On Tuesday, the project launched its WLFI token and said in its roadmap that it aims to raise $300 million at a valuation of $1.5 billion in its first sale. As of Thursday, only $12.9 million worth of tokens had been sold, according to the website.
The paper released Thursday shows that Trump and his family are not responsible. It indicates that none of them are directors, employees, managers or operators of WLF or any of its affiliates, and states that the project and tokens are “not political or affiliated with any political movement.” Ta.
WLF did not respond to requests for comment.

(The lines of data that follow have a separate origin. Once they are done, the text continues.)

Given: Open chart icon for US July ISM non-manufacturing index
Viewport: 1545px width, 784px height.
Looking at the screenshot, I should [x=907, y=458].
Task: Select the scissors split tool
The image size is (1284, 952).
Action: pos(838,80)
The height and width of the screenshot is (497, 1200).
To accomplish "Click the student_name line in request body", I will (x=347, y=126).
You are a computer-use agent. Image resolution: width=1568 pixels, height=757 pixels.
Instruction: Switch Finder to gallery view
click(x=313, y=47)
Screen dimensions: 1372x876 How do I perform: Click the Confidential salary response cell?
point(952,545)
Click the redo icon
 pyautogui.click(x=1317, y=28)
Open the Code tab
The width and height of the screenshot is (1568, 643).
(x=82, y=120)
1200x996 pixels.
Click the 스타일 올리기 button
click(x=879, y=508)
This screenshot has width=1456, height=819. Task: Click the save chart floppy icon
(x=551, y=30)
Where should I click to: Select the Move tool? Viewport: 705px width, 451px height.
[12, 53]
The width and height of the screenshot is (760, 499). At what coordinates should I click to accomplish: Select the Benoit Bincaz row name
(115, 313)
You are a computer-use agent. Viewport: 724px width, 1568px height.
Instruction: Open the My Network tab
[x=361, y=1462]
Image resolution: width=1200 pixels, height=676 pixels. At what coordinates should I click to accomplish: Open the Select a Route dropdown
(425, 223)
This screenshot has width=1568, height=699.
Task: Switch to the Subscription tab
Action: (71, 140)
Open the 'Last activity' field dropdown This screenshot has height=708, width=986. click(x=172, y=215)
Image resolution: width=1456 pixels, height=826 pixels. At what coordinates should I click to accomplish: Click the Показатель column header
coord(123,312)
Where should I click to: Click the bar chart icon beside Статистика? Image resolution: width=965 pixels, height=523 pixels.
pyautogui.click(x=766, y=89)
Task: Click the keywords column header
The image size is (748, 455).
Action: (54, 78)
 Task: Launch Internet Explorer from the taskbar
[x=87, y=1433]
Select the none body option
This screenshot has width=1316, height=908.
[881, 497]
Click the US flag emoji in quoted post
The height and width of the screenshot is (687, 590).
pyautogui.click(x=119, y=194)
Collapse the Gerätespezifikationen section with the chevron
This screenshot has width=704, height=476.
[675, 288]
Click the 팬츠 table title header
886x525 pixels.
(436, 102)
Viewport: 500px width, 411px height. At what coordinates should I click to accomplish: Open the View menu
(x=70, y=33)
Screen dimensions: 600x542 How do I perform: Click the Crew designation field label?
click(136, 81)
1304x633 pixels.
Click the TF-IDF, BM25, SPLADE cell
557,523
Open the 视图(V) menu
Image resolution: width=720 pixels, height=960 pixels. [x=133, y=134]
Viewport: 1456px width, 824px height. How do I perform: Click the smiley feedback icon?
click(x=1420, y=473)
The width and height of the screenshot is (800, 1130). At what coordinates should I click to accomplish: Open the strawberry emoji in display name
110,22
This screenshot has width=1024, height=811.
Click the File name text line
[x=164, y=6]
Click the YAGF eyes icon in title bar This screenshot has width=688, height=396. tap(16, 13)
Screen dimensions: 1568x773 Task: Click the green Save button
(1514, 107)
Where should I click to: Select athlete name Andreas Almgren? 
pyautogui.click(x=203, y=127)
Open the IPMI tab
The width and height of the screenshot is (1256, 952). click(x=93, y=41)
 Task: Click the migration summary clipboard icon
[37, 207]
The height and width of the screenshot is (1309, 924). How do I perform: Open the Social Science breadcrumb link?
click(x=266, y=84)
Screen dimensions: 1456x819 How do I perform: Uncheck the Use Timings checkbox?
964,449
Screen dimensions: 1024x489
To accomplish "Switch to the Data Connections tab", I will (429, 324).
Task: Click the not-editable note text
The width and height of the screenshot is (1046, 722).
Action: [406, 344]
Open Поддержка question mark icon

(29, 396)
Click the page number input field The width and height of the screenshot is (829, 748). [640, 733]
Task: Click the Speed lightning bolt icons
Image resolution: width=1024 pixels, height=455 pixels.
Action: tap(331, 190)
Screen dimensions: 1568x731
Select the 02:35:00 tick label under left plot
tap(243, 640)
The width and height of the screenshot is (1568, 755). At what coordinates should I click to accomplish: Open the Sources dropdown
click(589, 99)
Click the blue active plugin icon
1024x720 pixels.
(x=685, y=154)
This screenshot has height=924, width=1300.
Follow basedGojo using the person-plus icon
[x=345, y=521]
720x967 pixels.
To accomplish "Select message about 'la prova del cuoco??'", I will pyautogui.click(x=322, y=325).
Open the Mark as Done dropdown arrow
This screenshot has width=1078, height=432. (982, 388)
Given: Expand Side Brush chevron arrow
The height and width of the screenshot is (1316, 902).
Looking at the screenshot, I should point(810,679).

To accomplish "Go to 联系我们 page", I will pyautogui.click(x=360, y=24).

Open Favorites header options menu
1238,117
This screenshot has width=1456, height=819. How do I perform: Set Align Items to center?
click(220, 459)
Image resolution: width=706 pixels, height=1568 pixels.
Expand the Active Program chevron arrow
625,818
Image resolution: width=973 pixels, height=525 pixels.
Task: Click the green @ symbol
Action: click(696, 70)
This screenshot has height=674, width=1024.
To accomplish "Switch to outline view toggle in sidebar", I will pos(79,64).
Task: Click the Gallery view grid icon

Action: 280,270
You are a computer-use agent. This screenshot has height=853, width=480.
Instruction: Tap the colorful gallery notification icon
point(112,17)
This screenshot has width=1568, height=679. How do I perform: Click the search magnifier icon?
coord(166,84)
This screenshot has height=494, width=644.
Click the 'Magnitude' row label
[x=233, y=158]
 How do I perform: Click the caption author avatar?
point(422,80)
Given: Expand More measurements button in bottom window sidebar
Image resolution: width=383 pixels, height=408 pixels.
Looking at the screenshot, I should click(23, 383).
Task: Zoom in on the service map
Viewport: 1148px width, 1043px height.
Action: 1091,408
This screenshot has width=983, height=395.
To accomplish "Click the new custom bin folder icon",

The Trump campaign referred questions to the Trump Organization, which did not immediately respond to a request for comment.
Crypto projects typically publish a whitepaper before launching a coin, providing a guide for investors to learn more about their mission, goals, and how future tokens will be allocated. According to the WLF paper, a Delaware-based company with ties to the former president, DT Marks DEFILLC, will receive three-quarters of the net proceeds of the protocol.
WLF advertises itself as a crypto bank that encourages customers to borrow, lend, and invest in digital coins. In the document released Thursday, it was agreed that net protocol revenue would be income to WLF from “all sources, including but not limited to platform usage fees, token sale proceeds, advertising, and other revenue sources.” It is defined as excluding expenses and reserves for the continued operation of WLF.
Approximately $30 million of the initial proceeds will be set aside in reserves to cover operating expenses and other financial obligations.
The remaining 25% of the protocol's net proceeds will be donated to Axiom Management Group (AMG), a Puerto Rico LLC wholly owned by two of its co-founders, Chase Herro and Zachary Folkman. .
Folkman previously ran a company called Date Hotter Girls and reportedly helped develop the cryptocurrency project Dough Finance. Herro worked on Do and launched another crypto trading business called Pacer Capital a decade ago, which now appears to be defunct.
AMG will give half of its rights to net protocol revenue to a third LLC called WC Digital Fi, an affiliate of President Trump's close friend and political donor Steve Witkoff, and “certain members of his family.” agreed to the assignment. Witkoff's son, Zachary, is also named as one of the project's co-founders.
Folkman previously said that only 20% of WLF's tokens would be allocated to the founding team, which includes the Trump family. The paper details the expected coin allocation breakdown, with 35% of the total supply going to token sales, 32.5% to community growth and incentives, 30% to initial support allocation, and 2.5% to token sales. are assigned to teams and advisors.
The fine print of this document clearly states that these “anticipated token distribution amounts are subject to change.” It's unclear which category Trump and his family fall into.
The paper calls Trump “the chief champion of cryptocurrencies.” All three of his sons are “Web3 Ambassadors.”